AVAILABLE RECORDS
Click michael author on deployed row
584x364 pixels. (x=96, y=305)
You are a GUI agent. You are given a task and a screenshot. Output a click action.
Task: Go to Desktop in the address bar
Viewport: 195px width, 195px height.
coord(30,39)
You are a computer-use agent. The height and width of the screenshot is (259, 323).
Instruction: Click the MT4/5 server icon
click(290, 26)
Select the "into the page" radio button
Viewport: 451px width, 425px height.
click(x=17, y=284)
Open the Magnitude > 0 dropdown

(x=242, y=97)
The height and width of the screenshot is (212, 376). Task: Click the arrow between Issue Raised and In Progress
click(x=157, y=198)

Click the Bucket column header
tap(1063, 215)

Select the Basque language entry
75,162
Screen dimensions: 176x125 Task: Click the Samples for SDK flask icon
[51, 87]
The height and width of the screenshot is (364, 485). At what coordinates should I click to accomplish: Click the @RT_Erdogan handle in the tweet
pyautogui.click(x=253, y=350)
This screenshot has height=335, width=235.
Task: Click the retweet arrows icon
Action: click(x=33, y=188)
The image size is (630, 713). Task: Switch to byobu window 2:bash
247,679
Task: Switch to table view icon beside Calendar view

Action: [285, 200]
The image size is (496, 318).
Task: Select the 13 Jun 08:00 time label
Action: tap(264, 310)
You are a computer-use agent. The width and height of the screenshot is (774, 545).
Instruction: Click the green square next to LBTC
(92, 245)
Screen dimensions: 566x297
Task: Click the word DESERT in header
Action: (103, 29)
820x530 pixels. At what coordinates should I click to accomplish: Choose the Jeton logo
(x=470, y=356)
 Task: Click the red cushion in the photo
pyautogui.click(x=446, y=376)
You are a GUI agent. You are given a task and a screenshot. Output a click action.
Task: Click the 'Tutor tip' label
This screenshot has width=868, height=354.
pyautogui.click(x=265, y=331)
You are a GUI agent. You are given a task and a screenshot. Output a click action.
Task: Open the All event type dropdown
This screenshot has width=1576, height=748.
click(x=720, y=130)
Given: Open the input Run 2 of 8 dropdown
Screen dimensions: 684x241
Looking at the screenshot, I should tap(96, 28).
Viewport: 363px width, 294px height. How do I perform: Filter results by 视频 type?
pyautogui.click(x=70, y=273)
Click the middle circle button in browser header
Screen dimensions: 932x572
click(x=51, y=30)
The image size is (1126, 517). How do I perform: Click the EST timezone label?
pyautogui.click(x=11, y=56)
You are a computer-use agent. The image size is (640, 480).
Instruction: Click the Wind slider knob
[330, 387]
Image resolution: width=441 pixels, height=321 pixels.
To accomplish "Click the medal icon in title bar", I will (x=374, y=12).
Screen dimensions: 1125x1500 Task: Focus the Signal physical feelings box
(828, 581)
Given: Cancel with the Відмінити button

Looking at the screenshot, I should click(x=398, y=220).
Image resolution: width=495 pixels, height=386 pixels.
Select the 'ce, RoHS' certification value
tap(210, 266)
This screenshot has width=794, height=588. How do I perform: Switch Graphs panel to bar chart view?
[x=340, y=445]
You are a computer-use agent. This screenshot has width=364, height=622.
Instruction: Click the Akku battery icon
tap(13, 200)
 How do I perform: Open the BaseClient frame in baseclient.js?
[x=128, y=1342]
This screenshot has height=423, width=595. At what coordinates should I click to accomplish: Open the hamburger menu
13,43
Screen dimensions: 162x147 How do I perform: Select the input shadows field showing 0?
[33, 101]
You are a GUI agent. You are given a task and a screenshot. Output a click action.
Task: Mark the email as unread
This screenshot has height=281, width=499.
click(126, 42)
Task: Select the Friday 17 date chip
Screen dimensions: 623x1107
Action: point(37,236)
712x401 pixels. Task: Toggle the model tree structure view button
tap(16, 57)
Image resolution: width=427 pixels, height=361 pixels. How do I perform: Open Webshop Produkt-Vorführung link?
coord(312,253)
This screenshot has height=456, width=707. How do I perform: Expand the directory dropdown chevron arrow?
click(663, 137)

INSTRUCTIONS TO FOLLOW
Above are records; repeat only the lines starting at the line with "Task: Switch to table" and ending at the line with "Task: Click the 'Tutor tip' label", exactly as they appear, both included.

RESPONSE AREA
Task: Switch to table view icon beside Calendar view

Action: [285, 200]
The image size is (496, 318).
Task: Select the 13 Jun 08:00 time label
Action: tap(264, 310)
You are a computer-use agent. The width and height of the screenshot is (774, 545).
Instruction: Click the green square next to LBTC
(92, 245)
Screen dimensions: 566x297
Task: Click the word DESERT in header
Action: (103, 29)
820x530 pixels. At what coordinates should I click to accomplish: Choose the Jeton logo
(x=470, y=356)
 Task: Click the red cushion in the photo
pyautogui.click(x=446, y=376)
You are a GUI agent. You are given a task and a screenshot. Output a click action.
Task: Click the 'Tutor tip' label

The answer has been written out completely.